Given information.
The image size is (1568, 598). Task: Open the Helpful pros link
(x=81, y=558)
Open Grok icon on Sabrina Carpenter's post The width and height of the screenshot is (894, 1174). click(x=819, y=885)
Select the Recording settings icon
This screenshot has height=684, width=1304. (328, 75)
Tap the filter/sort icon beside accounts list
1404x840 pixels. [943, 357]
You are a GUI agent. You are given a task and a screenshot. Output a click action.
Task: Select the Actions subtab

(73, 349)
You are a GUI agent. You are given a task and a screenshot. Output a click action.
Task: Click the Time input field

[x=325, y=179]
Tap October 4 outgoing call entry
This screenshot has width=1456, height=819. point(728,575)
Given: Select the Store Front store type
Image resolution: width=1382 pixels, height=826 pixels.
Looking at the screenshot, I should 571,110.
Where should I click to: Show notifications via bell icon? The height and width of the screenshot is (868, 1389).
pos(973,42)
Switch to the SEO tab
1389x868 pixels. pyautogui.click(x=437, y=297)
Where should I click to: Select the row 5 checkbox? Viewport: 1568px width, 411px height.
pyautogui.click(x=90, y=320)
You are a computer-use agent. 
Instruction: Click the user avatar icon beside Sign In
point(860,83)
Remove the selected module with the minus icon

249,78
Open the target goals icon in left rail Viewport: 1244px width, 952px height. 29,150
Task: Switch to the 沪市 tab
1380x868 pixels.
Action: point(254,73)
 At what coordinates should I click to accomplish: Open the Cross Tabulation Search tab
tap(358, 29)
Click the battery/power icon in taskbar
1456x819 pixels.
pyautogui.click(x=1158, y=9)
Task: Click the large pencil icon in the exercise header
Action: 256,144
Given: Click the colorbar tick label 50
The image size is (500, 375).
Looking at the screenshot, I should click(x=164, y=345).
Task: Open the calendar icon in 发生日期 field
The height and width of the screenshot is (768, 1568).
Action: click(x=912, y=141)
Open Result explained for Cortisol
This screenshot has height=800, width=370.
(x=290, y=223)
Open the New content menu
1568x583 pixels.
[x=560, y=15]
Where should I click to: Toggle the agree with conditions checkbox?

Task prompt. After reading the records above, transcribe them verbatim.

Answer for the task.
The image size is (1568, 598). Task: Open the Helpful pros link
(x=81, y=558)
Open Grok icon on Sabrina Carpenter's post The width and height of the screenshot is (894, 1174). click(x=819, y=885)
Select the Recording settings icon
This screenshot has height=684, width=1304. (328, 75)
Tap the filter/sort icon beside accounts list
1404x840 pixels. [943, 357]
You are a GUI agent. You are given a task and a screenshot. Output a click action.
Task: Select the Actions subtab

(73, 349)
You are a GUI agent. You are given a task and a screenshot. Output a click action.
Task: Click the Time input field

[x=325, y=179]
Tap October 4 outgoing call entry
This screenshot has width=1456, height=819. point(728,575)
Given: Select the Store Front store type
Image resolution: width=1382 pixels, height=826 pixels.
Looking at the screenshot, I should 571,110.
Where should I click to: Show notifications via bell icon? The height and width of the screenshot is (868, 1389).
pos(973,42)
Switch to the SEO tab
1389x868 pixels. pyautogui.click(x=437, y=297)
Where should I click to: Select the row 5 checkbox? Viewport: 1568px width, 411px height.
pyautogui.click(x=90, y=320)
You are a computer-use agent. 
Instruction: Click the user avatar icon beside Sign In
point(860,83)
Remove the selected module with the minus icon

249,78
Open the target goals icon in left rail Viewport: 1244px width, 952px height. 29,150
Task: Switch to the 沪市 tab
1380x868 pixels.
Action: point(254,73)
 At what coordinates should I click to accomplish: Open the Cross Tabulation Search tab
tap(358, 29)
Click the battery/power icon in taskbar
1456x819 pixels.
pyautogui.click(x=1158, y=9)
Task: Click the large pencil icon in the exercise header
Action: 256,144
Given: Click the colorbar tick label 50
The image size is (500, 375).
Looking at the screenshot, I should click(x=164, y=345).
Task: Open the calendar icon in 发生日期 field
The height and width of the screenshot is (768, 1568).
Action: click(x=912, y=141)
Open Result explained for Cortisol
This screenshot has height=800, width=370.
(x=290, y=223)
Open the New content menu
1568x583 pixels.
[x=560, y=15]
Where should I click to: Toggle the agree with conditions checkbox?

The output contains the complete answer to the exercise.